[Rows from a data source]
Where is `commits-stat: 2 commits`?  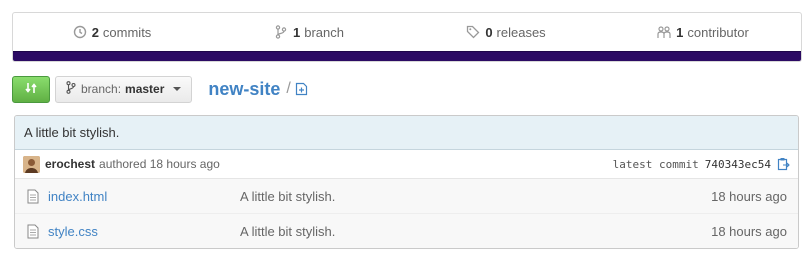
commits-stat: 2 commits is located at coordinates (112, 32).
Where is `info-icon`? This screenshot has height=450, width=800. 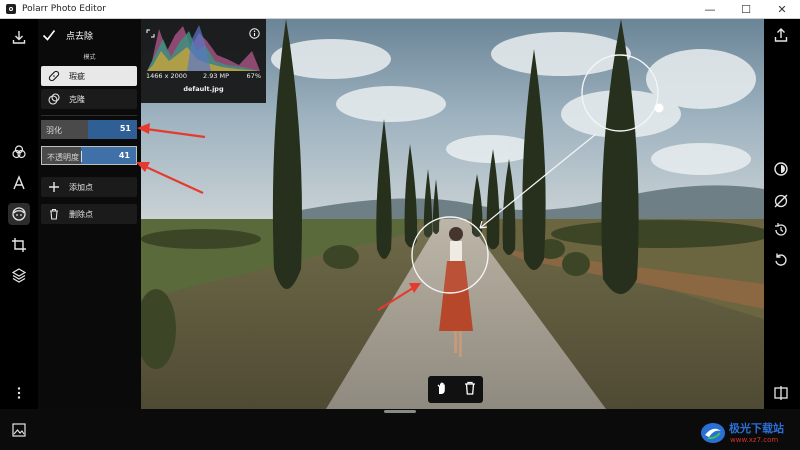
info-icon is located at coordinates (254, 34).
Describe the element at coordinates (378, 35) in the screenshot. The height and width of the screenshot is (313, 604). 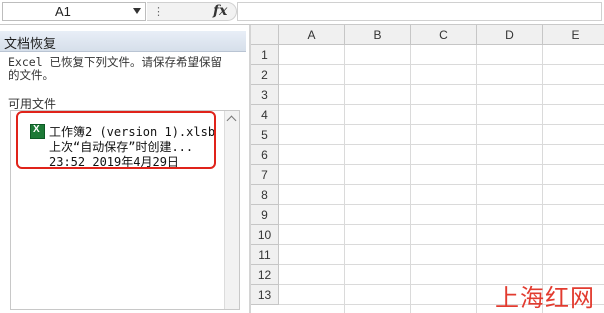
I see `column-header-b: B` at that location.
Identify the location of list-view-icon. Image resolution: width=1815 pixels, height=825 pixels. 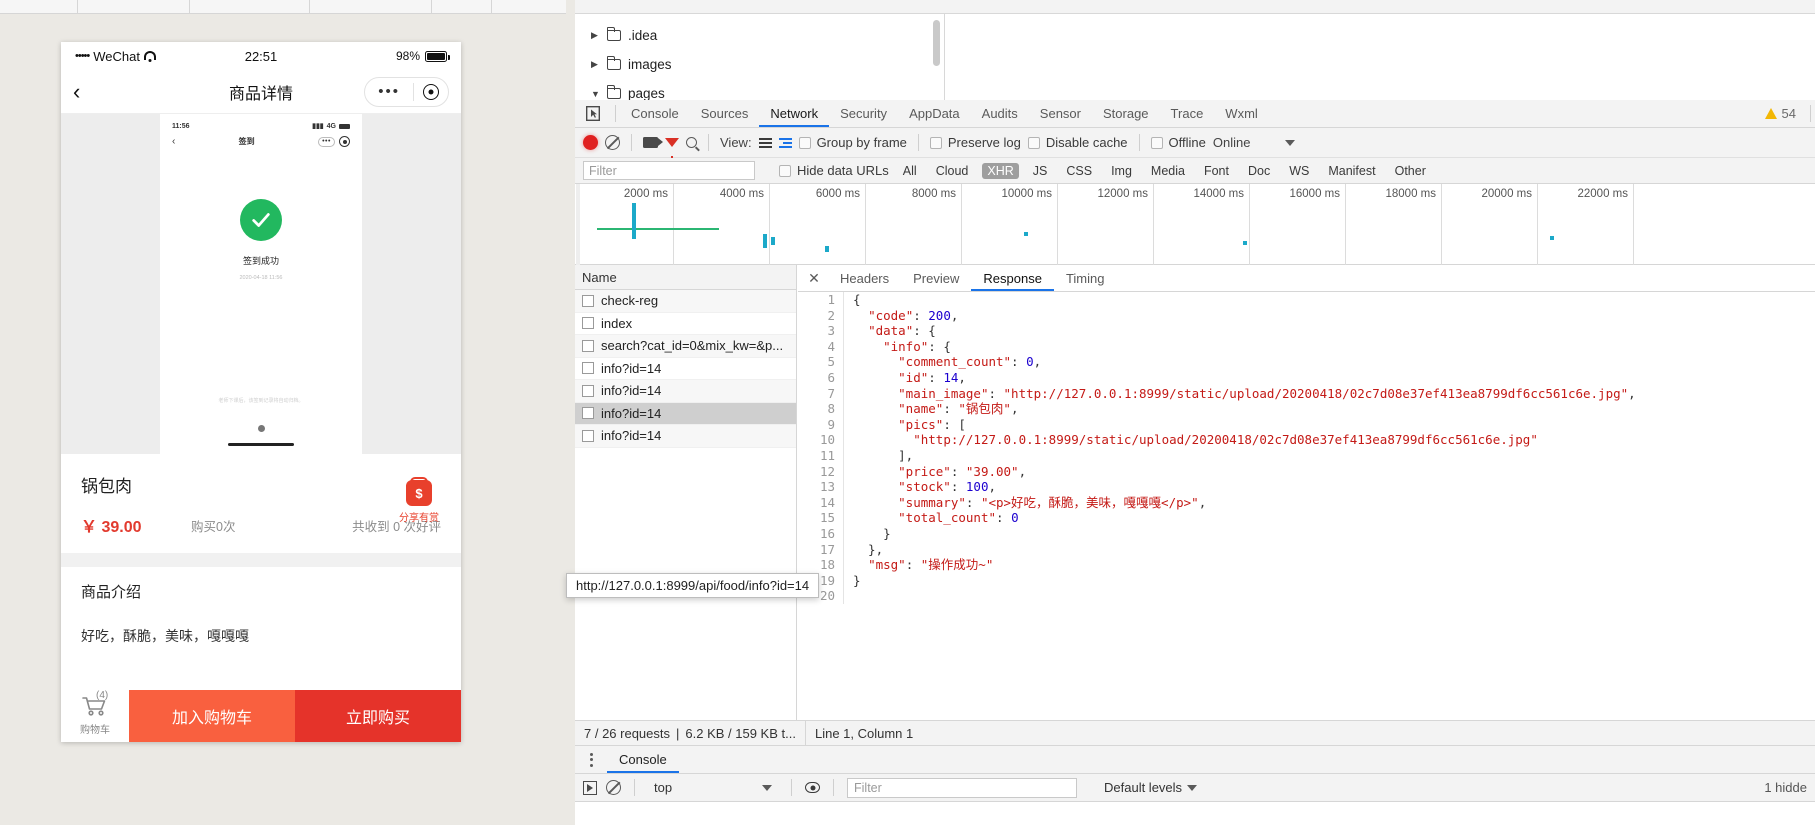
(765, 142).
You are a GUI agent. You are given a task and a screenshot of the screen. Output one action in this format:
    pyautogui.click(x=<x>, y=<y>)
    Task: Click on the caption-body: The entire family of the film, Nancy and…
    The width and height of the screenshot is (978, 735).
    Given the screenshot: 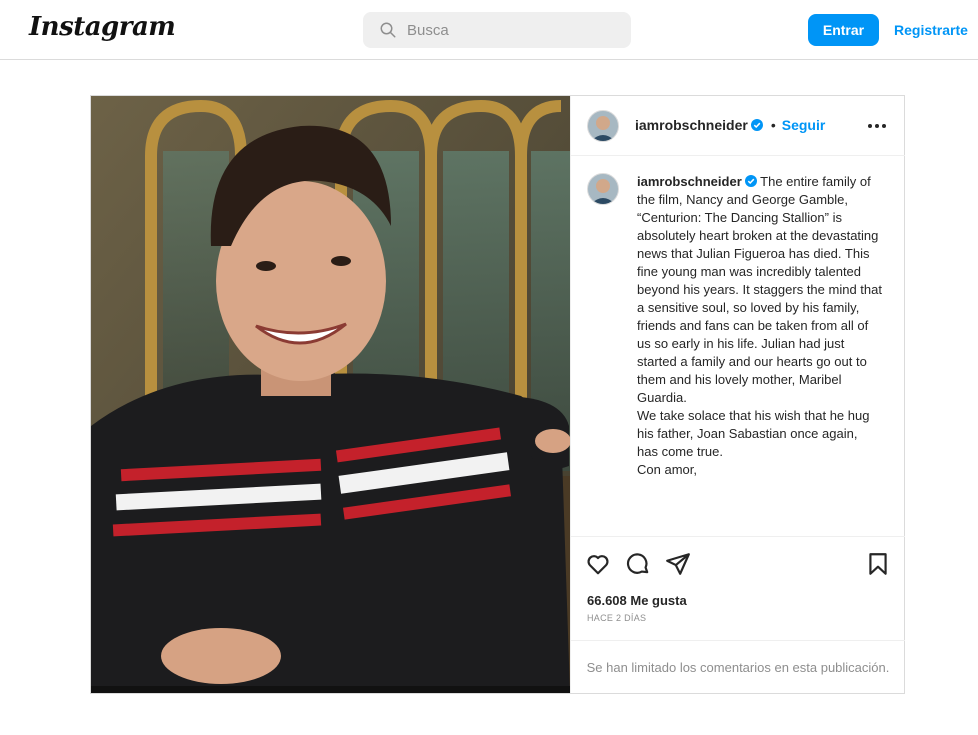 What is the action you would take?
    pyautogui.click(x=760, y=326)
    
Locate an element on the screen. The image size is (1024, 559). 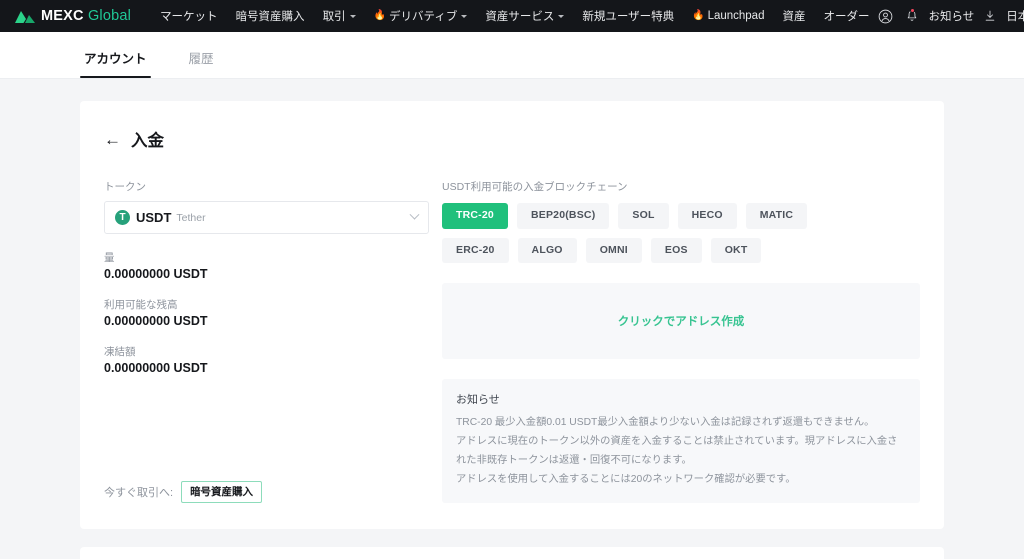
chain-chip-eos: EOS is located at coordinates (676, 250).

### EXERCISE DESCRIPTION
Quote the rows word for word, starting at the beginning of the rows and continuing through the line containing "info-icon is located", with both ends included. Leave the pictures out of your answer.

### TASK RESULT
Where is `commits-stat: 2 commits`?  
commits-stat: 2 commits is located at coordinates (112, 32).
Where is `info-icon`? This screenshot has height=450, width=800. 
info-icon is located at coordinates (254, 34).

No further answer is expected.